I have a lot of thoughts. They're more like things that happen than things that I do, but when I'm having a lot of thoughts I can also have thoughts about a lot of different things. Maybe it's a kind of weather. It's raining thoughts? Time to get the urns and tarps and pots and pans; we'll distill it have plenty to drink and grow with for a while.
olimay: shrine guardian beast statue (Default)
I reread Duff's article about How to Deal Effectively With Peer Pressure and the JADE heuristic, and it's a great tool for avoiding needless conflict when others are trying to use peer pressure on you.

JADE is for what you're trying to avoid:
  1. Justifying

  2. Arguing

  3. Defending

  4. Explaining

It is a good heuristic. There are other times and places it might be worth having a deeper conversation, especially if this is going to be a long-term, recurring thing. There are some cases where it might be better to justify, defend, or explain--e.g. in a situation with legal consequences. (Talk to your attorney.)

Duff gives some caveats about these principles being used to defend harmful behaviors. A lot of stuff can be twisted around.

How should you respond to peer pressure? When someone tries to get you to do something you don't want to do:

  • Have a handy catch phrase that affirms your position (Duff uses the example, "I choose what goes in my body")

  • Say NO kindly and politely the first 3 times

  • The 4th time, make it clear that you would like them to respect your decision.

  • Practice saying NO before it happens

The strategy is from Andrew T. Austin.

This also applies to when you've done something wrong.
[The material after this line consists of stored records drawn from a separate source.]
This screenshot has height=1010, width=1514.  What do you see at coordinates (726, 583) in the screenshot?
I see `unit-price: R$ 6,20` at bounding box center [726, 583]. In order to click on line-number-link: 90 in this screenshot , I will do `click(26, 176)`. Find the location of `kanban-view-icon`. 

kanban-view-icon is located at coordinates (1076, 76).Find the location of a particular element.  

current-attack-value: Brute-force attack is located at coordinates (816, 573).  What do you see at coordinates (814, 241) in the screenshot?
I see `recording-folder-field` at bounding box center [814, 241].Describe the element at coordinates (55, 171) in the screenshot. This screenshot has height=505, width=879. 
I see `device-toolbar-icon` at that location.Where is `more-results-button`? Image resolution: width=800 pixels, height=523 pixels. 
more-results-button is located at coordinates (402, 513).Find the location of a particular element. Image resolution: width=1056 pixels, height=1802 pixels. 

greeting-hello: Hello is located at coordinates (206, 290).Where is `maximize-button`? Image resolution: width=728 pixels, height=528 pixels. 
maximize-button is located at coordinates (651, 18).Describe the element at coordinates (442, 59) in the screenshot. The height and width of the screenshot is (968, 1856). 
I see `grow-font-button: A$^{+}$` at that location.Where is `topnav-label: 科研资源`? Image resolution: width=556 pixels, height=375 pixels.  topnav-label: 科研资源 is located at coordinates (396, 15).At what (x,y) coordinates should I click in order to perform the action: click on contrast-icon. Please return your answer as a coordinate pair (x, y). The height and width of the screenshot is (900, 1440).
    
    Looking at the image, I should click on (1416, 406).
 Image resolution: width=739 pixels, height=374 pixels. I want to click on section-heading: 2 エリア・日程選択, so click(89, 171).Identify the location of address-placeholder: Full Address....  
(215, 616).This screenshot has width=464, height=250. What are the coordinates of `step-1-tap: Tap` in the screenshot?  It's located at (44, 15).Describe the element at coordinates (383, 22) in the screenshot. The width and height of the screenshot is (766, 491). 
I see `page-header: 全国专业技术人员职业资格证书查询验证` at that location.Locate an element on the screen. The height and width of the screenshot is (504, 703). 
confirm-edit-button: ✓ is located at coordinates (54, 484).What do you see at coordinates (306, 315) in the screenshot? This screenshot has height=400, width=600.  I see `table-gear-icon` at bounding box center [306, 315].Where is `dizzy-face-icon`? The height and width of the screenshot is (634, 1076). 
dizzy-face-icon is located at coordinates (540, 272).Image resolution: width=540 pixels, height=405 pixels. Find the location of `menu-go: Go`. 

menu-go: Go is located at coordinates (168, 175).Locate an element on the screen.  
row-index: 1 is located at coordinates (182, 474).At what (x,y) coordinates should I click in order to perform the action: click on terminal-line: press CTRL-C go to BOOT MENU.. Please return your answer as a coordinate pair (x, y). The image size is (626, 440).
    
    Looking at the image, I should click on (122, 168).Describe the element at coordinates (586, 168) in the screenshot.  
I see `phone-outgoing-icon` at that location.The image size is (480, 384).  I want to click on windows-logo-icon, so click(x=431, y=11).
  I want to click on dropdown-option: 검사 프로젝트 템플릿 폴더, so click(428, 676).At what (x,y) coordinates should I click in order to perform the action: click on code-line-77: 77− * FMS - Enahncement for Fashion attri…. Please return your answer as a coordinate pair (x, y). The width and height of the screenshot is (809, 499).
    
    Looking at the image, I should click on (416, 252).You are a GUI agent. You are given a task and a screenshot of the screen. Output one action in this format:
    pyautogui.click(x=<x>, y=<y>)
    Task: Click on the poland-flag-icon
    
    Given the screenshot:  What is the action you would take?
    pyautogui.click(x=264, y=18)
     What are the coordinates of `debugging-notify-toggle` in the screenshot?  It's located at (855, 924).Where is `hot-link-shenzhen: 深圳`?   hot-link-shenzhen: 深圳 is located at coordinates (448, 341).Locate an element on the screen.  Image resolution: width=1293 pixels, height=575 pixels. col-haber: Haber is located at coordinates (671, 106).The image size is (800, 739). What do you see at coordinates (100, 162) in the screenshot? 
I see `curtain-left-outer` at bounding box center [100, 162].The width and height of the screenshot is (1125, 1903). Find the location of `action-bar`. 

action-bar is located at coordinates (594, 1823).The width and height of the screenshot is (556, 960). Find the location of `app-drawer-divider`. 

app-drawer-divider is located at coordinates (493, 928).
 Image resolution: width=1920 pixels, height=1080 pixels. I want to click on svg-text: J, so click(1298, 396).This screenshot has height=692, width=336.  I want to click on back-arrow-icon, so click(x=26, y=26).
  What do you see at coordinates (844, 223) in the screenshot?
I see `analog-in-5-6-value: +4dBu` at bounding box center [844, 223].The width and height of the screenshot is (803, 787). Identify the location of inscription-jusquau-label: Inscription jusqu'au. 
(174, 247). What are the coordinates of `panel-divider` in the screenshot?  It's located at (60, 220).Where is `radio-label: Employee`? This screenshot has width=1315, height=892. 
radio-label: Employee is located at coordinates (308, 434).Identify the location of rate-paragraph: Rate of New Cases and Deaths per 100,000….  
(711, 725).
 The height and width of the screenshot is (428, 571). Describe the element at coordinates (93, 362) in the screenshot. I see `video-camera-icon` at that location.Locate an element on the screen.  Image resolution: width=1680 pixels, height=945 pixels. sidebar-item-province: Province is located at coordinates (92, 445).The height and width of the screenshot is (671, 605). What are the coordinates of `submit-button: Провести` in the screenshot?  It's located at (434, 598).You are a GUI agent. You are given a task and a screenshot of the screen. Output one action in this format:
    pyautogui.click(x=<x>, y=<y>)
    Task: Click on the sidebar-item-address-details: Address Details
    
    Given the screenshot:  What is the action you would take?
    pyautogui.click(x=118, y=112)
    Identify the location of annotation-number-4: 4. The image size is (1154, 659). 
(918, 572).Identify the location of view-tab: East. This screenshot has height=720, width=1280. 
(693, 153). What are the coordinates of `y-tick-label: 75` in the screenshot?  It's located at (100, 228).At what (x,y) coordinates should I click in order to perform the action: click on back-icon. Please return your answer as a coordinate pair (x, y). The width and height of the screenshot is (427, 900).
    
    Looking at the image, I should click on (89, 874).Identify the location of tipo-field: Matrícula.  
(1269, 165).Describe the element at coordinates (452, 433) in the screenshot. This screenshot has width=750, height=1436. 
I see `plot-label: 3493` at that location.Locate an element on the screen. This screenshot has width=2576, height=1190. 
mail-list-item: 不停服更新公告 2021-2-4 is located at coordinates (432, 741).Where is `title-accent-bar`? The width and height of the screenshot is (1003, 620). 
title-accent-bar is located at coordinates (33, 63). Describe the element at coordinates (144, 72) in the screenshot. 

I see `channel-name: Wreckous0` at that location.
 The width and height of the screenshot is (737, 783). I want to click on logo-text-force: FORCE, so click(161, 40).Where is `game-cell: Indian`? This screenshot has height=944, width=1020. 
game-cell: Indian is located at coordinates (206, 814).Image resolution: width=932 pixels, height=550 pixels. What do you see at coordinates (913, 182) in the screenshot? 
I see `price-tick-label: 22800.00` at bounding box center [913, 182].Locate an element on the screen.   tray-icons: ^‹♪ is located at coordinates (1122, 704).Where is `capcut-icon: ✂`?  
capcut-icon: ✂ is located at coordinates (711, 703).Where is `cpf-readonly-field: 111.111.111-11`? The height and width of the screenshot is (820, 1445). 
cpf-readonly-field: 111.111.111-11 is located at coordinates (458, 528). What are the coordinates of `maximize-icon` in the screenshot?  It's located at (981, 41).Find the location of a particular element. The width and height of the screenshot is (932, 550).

When you've done something wrong:

  • Genuinely empathize and apologize for harm

  • Only if you are absolutely sure you will follow through state you will do differently; don't deepen the problem through broken promises (otherwise this procedure will become recursive)

  • Until you are sure you can keep your word, make the changes in secret

All of this is pretty helpful for me. I've had trouble dealing with peer pressure in the past; my usual response is to feel ashamed for saying no. I'm embarrassed at coming across as stubborn when people just want me to have fun. So I avoid situations where there might be peer pressure. That is a lot of situations. When I do myself into social situations I have in the past expressed this embarrassment and frustration as anger.

The concrete technique of saying no kindly and politely three times before asking people to respect other people's decisions is very helpful.